Last year, the Olin School formed an ad hoc curriculum team, which included faculty, administrators and students, to study and recommend changes in the school’s M.B.A. curriculum. The group’s report, augmented by advice from a team of McKinsey & Co. consultants, resulted in a number of sweeping and fundamental enhancements to the curriculum.

Joseph Fox

“The changes made to the M.B.A. curriculum over the past year-and-a-half have been aimed at raising the expectations and the quality of outcomes in the core of the program — while retaining the unique characteristics of the country’s most flexible M.B.A. program model,” said Joseph P. Fox, associate dean for M.B.A. programs. “At each step, we have worked hard to efficiently raise the level of engagement, which has a very positive ‘spiraling up’ effect as it works from the very start through the core and on into the electives and the concentrations.”
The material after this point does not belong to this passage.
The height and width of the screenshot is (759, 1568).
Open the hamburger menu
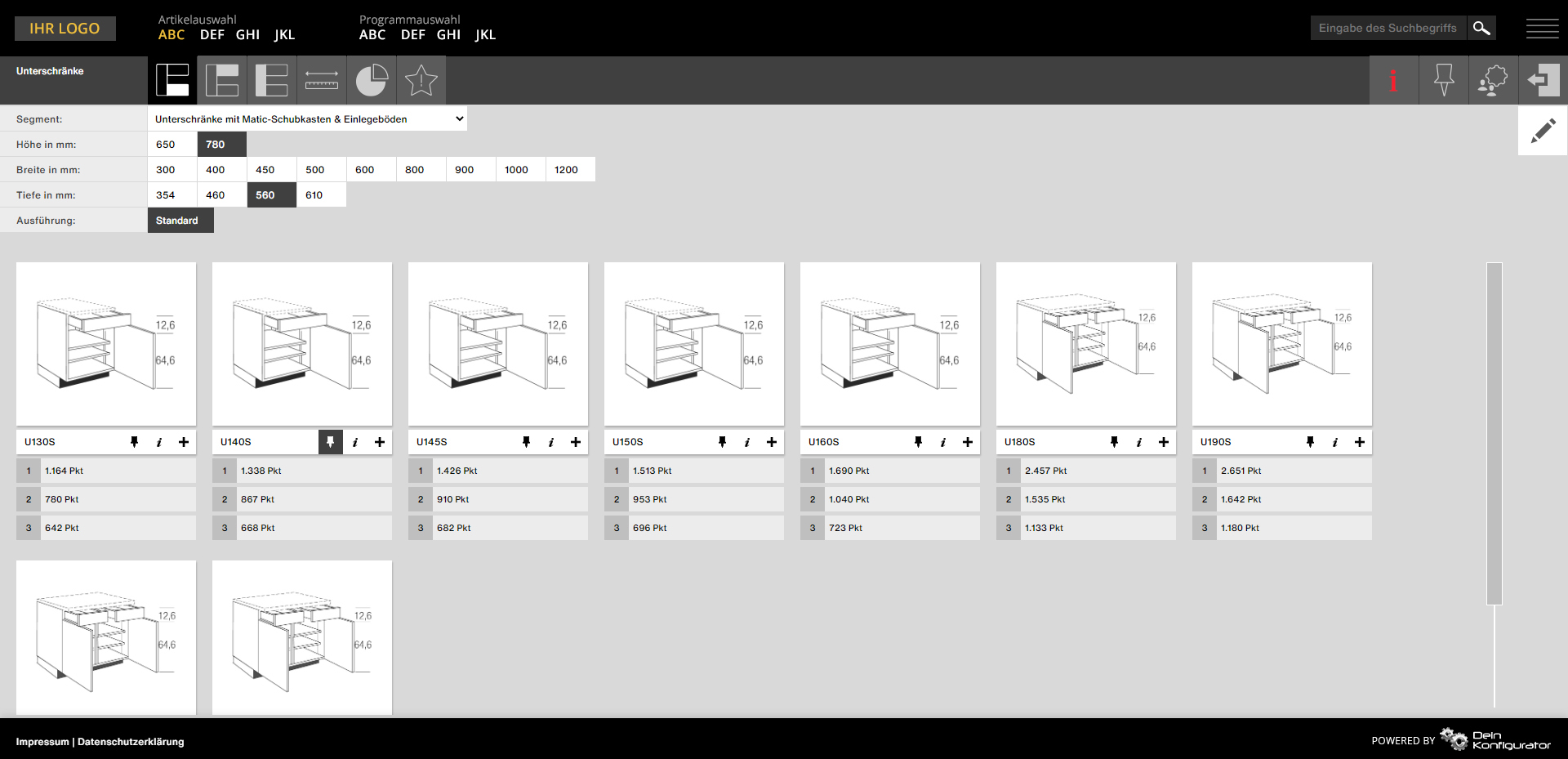tap(1542, 29)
Curriculum enhancements include:

• Enhanced analytical and modeling skills: Students must successfully complete an analytical modeling case project before moving on to the second semester. This effort is supported by a spreadsheet-training module in the new preprogram, self-assessment tools, expanded skill-development workshops and self-development resources.

• Enhanced teamwork skills: Students must develop their own operating plan and rules of engagement and develop a “team contract” with their fellow students. They must identify and become familiar with resources for building team skills and dealing with team problems; participate in team workshops; and pair with alumni who act as “team mentors.”

Additionally, they must successfully complete the school’s expanded and comprehensive Professional Development Program segment on the development of teams and teamwork skills.

• Enhanced functional concentration tracks: Students are enabled to demonstrate competence in a functional track before beginning their internships. They are offered a sequence (nine to 12 credit hours) of courses that leads to competence in one of the Olin School’s specialized tracks, such as finance, brand management or strategy consulting.

• Enhanced ICE Week Program: Students are required to work with core curriculum teams to analyze four comprehensive cases. During the Olin School’s ICE week, student teams must present their analysis and recommendations for each case to the school’s core program faculty and other members of the Olin and corporate communities.

Finally, a new element of the school’s ICE week includes the analysis of a series of cases testing students’ individual analytical skills. The analyses are reviewed and graded by a team of core program faculty.

The Olin School’s Professional Development Program (PDP) has been revamped into a yearlong series of presentations titled “Managing Your Career Strategy.” The redesign of the PDP promotes professional self-discovery and features improved design of individual programs of study with an emphasis on “real-world” job searching, résumé building, interviewing, negotiating, and presentation and self-assessment skills.

“The entire Olin community — faculty, administration, alumni and students — have been involved in this significant retooling of the Olin M.B.A. curriculum,” Greenbaum said. “We got the message that our students wanted more rigor in an already tough curriculum, and we’ve delivered.

“Our students and their future employers are both going to benefit greatly from these substantial enhancements to the Olin M.B.A. curriculum.”

Fox added, “There is a lot more work for all parties involved: students, faculty, and staff. But the outcome has been gratifying and well worth the investment.”